═══ TEXT FOR ANALYSIS
Researchers at Stanford University have connected risk-associated single nucleotide polymorphisms (SNPs) for both Alzheimer's disease (AD) and Parkinson's disease (PD) to their possible causal genes via single-cell investigations into epigenomic states.

The findings, which were published in the October 26, 2020, online issue of Nature Genetics, gave new clues to which genes might be involved in AD and PD, which collectively affect 60 million people globally and are rapidly becoming more prevalent as the population ages.

More generally, they provide a roadmap for getting from risk-associated variants to causal genes.

At last week's virtual annual meeting of the American Society of Human Genetics, Soumya Kundu presented key aspects of the work. Kundu is a graduate student in bioinformatics at Stanford University and a co-author of the paper.

The road from SNPs to genes can be surprisingly complex. Variance in SNPs is not usually the direct cause of altered disease risk -- in fact, the majority of SNPs are in noncoding regions of the genome.
══════
_EXERCISE INSTRUCTIONS_
**a)** From the article on Alzheimer's and Parkinson's risk genes, please extract the part that opens with the words containing "The findings, which" and closes with "the population ages.".
**b)** Decide whether each statement agrees with the article on Alzheimer's and Parkinson's risk genes, answering yes or no and quoting the deciding words: (i) The findings appeared in Nature Genetics. (ii) Soumya Kundu is a postdoctoral researcher. (iii) Most SNPs lie in coding regions of the genome.
═══ INFORMATION
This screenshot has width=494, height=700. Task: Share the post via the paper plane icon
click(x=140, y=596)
══════
═══ INFORMATION
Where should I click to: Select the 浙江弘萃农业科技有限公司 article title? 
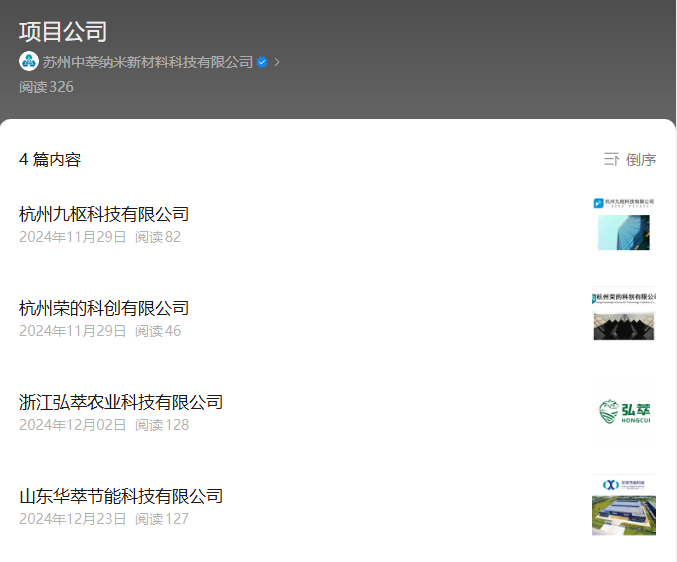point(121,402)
══════
_SOLUTIONS IN ORDER_
**a)**
The findings, which were published in the October 26, 2020, online issue of Nature Genetics, gave new clues to which genes might be involved in AD and PD, which collectively affect 60 million people globally and are rapidly becoming more prevalent as the population ages.

**b)**
(i) Yes: "published in the October 26, 2020, online issue of Nature Genetics"
(ii) No: "Kundu is a graduate student in bioinformatics at Stanford University"
(iii) No: "the majority of SNPs are in noncoding regions of the genome"